Exercise: Repeat the material between the line holding "Open Display settings icon" and the line holding "Action: [75, 255]", inclusive, word for word.

Provided material:
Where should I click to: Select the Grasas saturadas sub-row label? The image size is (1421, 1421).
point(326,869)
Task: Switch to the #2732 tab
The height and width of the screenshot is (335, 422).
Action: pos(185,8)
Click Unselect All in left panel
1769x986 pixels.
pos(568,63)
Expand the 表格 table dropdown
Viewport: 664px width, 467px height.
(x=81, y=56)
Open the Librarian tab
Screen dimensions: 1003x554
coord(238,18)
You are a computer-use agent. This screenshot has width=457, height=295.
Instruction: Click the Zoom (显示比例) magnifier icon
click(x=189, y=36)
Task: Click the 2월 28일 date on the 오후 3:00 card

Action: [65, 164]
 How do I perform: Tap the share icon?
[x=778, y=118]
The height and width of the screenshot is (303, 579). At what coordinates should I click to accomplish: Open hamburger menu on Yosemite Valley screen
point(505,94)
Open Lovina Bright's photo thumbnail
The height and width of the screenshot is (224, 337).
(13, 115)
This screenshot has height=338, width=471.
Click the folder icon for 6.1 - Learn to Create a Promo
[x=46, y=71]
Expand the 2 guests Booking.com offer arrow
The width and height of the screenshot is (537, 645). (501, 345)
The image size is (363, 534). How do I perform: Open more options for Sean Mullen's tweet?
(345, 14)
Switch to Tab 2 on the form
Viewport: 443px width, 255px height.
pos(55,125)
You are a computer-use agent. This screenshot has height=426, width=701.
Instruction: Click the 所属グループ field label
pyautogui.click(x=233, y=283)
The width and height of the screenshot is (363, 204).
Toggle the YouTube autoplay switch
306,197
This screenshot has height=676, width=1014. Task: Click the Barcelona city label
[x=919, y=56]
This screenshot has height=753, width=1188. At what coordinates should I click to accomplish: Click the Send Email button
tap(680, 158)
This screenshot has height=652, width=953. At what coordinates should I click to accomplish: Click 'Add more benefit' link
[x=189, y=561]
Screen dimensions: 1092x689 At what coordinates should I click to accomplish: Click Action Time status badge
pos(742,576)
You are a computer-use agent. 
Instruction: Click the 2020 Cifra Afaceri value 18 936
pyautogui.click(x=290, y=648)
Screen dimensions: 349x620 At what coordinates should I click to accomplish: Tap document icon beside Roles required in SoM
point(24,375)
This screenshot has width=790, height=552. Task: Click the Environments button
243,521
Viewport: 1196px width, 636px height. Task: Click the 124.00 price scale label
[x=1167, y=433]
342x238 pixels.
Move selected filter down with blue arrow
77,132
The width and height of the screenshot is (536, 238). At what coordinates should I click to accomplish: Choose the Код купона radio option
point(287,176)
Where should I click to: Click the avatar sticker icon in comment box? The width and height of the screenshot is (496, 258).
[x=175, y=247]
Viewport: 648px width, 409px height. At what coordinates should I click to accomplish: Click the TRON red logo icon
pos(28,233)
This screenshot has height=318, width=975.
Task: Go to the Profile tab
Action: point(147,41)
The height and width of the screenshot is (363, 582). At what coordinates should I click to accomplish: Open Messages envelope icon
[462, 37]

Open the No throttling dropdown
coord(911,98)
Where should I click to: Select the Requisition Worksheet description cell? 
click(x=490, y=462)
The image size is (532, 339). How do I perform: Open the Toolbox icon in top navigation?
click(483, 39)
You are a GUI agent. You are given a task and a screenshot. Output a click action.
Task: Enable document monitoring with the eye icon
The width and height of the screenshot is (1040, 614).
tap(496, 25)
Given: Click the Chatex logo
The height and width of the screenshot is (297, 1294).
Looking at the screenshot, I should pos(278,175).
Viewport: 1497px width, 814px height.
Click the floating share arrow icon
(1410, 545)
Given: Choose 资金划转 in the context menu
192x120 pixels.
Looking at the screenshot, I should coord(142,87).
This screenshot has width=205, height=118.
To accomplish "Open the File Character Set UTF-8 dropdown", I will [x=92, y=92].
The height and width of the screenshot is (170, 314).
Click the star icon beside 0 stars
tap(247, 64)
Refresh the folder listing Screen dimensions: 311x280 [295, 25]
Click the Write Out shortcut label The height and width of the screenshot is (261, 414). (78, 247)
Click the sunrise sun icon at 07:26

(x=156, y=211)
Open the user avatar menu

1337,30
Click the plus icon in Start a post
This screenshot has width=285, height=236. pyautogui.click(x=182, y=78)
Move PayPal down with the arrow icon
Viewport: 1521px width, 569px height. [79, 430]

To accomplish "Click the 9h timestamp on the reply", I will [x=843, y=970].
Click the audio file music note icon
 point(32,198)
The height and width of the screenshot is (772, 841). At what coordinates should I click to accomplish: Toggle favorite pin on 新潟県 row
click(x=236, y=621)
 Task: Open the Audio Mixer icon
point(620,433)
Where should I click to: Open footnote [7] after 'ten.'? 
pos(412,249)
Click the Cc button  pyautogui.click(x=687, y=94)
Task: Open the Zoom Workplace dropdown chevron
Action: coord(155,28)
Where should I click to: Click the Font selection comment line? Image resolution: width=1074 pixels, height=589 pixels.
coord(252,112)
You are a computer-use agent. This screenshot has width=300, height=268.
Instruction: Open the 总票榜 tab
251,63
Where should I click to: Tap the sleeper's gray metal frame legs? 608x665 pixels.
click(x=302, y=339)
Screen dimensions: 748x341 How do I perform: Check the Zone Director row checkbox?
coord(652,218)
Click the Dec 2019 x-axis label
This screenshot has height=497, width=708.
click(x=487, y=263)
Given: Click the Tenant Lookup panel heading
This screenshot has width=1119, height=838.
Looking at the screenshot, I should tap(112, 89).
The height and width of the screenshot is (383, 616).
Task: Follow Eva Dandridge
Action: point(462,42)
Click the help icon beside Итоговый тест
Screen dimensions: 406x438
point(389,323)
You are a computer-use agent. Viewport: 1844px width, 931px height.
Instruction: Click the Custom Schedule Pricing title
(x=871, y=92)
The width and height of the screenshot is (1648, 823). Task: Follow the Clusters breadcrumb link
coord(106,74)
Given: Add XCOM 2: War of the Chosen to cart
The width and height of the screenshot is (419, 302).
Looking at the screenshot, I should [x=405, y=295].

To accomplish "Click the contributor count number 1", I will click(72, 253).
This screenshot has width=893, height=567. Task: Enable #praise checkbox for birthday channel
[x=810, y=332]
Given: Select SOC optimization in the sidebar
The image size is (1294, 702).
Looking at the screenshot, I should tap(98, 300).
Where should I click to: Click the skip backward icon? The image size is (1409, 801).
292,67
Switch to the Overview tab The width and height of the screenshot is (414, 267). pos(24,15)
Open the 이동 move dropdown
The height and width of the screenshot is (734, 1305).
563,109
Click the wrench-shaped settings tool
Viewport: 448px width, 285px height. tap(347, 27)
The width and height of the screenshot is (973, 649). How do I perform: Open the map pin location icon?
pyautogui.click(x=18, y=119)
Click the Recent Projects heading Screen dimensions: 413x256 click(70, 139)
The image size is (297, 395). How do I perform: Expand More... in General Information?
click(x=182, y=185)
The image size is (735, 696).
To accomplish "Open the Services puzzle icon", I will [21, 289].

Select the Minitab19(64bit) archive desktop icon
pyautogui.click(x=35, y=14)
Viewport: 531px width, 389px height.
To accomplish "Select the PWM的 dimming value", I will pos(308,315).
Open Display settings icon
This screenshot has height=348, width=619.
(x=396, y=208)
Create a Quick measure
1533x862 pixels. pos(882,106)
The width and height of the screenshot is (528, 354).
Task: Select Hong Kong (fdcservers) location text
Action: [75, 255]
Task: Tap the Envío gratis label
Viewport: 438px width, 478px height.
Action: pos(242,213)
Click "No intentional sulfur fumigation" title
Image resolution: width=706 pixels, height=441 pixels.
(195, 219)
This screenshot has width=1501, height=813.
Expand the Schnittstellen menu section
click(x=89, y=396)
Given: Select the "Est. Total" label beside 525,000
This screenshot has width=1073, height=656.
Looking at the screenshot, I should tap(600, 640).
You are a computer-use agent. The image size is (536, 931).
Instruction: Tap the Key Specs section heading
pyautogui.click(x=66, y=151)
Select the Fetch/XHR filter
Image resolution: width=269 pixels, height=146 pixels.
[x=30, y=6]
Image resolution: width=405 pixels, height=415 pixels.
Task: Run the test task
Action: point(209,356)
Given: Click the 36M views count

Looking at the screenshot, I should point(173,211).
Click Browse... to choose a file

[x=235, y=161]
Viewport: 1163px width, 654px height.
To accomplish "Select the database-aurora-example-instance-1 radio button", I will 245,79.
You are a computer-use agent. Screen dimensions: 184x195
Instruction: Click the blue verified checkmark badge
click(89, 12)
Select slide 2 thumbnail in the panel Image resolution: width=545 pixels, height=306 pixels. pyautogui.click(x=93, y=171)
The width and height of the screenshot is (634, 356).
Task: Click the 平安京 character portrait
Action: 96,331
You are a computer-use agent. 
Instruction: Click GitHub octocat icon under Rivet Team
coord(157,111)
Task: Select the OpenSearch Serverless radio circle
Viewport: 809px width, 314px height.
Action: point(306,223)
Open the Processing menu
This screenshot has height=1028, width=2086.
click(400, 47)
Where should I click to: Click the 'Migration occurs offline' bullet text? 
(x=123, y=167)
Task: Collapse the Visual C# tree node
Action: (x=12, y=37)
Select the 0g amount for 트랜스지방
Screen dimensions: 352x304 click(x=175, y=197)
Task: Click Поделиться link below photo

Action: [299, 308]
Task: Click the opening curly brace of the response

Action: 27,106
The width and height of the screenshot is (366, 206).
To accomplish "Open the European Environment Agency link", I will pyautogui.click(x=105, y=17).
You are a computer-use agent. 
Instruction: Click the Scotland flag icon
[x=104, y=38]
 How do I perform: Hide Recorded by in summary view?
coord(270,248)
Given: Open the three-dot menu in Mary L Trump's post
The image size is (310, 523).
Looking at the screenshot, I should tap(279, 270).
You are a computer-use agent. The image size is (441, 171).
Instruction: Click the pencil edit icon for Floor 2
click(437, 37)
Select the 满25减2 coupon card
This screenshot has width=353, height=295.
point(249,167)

The answer:
Open Display settings icon
This screenshot has height=348, width=619.
(x=396, y=208)
Create a Quick measure
1533x862 pixels. pos(882,106)
The width and height of the screenshot is (528, 354).
Task: Select Hong Kong (fdcservers) location text
Action: [75, 255]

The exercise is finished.